The biggest factor in good beer is fermentation temp. I read that when I first started and I wasreminded recently. I did two cubes of ale, one I pitched at 21degC because I was impatient, the other at 17.5degC. The taste difference is astounding.


----------



## verysupple (11/9/14)

Eagleburger said:


> <snip>
> 
> The biggest factor in good beer is fermentation temp. <snip>


I definitely agree. However I'd add to fermentation temp. and say that fermentation over-all is the most important part. That includes oxygenation, pitching rate, having good healthy yeast, etc. and adequate warm maturation.


----------



## Lord Raja Goomba I (11/9/14)

I third that.

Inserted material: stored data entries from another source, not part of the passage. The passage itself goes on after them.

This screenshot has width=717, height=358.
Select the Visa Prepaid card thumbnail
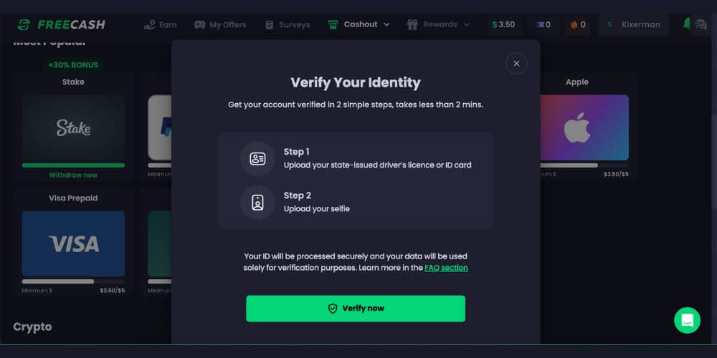click(x=73, y=243)
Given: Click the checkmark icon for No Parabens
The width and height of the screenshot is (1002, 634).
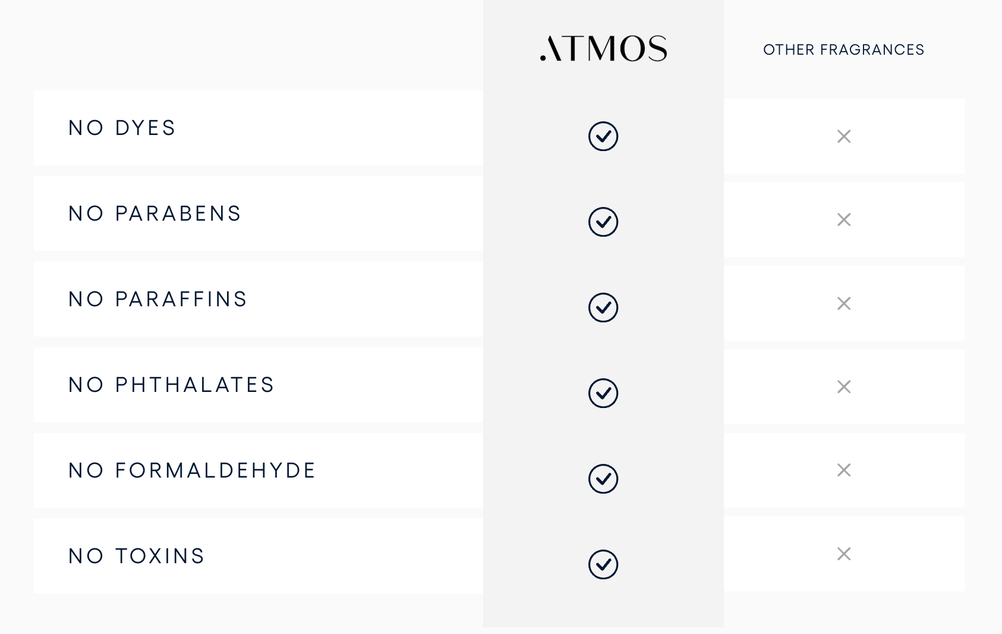Looking at the screenshot, I should coord(603,222).
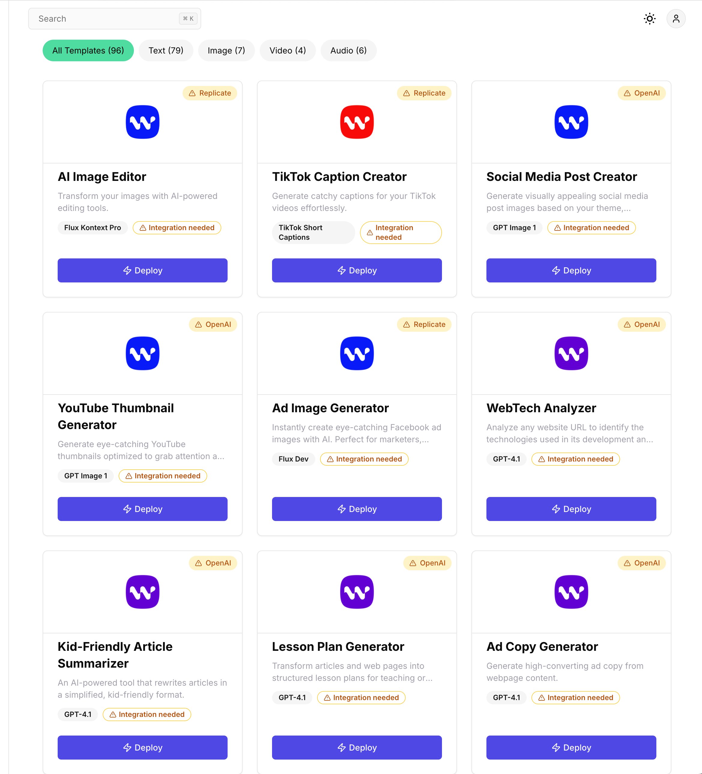Viewport: 702px width, 774px height.
Task: Open the Ad Copy Generator title
Action: pos(542,647)
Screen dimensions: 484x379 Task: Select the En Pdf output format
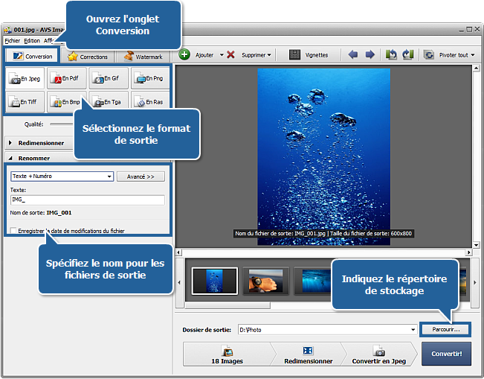pos(68,78)
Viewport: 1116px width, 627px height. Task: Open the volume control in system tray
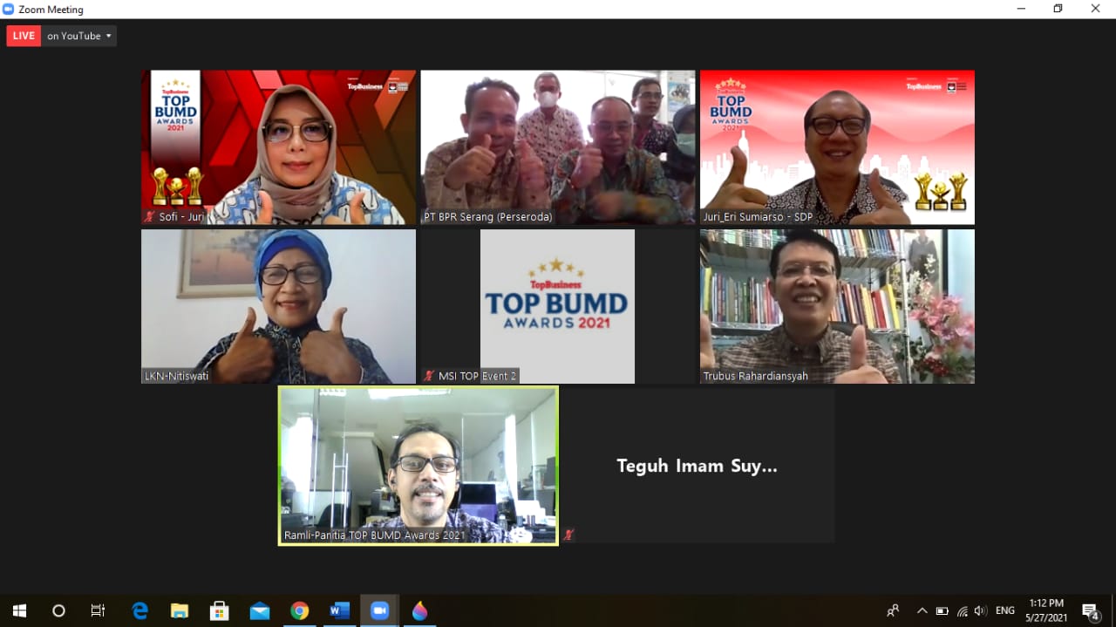(x=981, y=610)
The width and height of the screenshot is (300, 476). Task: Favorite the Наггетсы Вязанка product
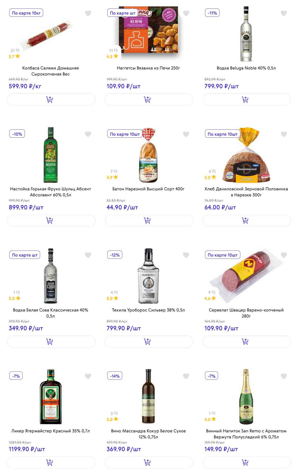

I've been doing the lotto beers and the biggest difference in beers is fermentation based - either diacetyl, fusels or other fermentation based issues.

The beers that come out on top are from brewers that have got _that_ aspect sorted out.


----------



## Mall (11/9/14)

The purchase of a spare fridge along with temperature controller was, for me, a great step. Stick fermentor/s in at 18 degrees and come back in two weeks, any time of year....simple.

Dry Hop to suit.


----------



## thisispants (11/9/14)

Yep, I've made multiple extract brews and have now done 3 all grain. When I taste my extract beer it tastes like something is missing. My all grain brews have more body, better taste, more complexity, much better. I guess it could mean that when it comes to extract I have no idea, however this is my experience.


----------



## TheBigD (11/9/14)

Stuwort said:


> Now to convince Wifey that a Kegerator is a great investment...........


Remember Its easier to ask for forgiveness than it is to ask for permission


----------



## Blind Dog (11/9/14)

Personally I think it's a little silly to say that any one aspect of the brewing process is the most important. For me, being able to accurately control the mash (pH, length, temp...) has made just as much difference to the quality of the beers I brew as having the ability to control fermentation temperature, and neither would mean a thing if I wasn't totally anal about cleaning and sanitation from beginning to end. And the list could go on and on. Maybe because the ability to mash with control came before the fridge, my experience is different?

And no I'm not saying that you can't brew excellent beers from extract, cos that patently stupid.


----------



## Eagleburger (11/9/14)

I like AG brewing and now I have a HERMS and PID control, I am now making beer exactly the way I like it.


----------



## poggor (14/9/14)

i agree with pants- i feel it's easier to get body with grain than with extract. also, and someone might be able to correct me on this, i found it very hard to get very pale beers with extracts- always tended towards amber.


----------



## Smokomark (14/9/14)

My worst ag beer shits all over my best kit/extract.


----------



## verysupple (15/9/14)

poggor said:


> i agree with pants- i feel it's easier to get body with grain than with extract. also, and someone might be able to correct me on this, i found it very hard to get very pale beers with extracts- always tended towards amber.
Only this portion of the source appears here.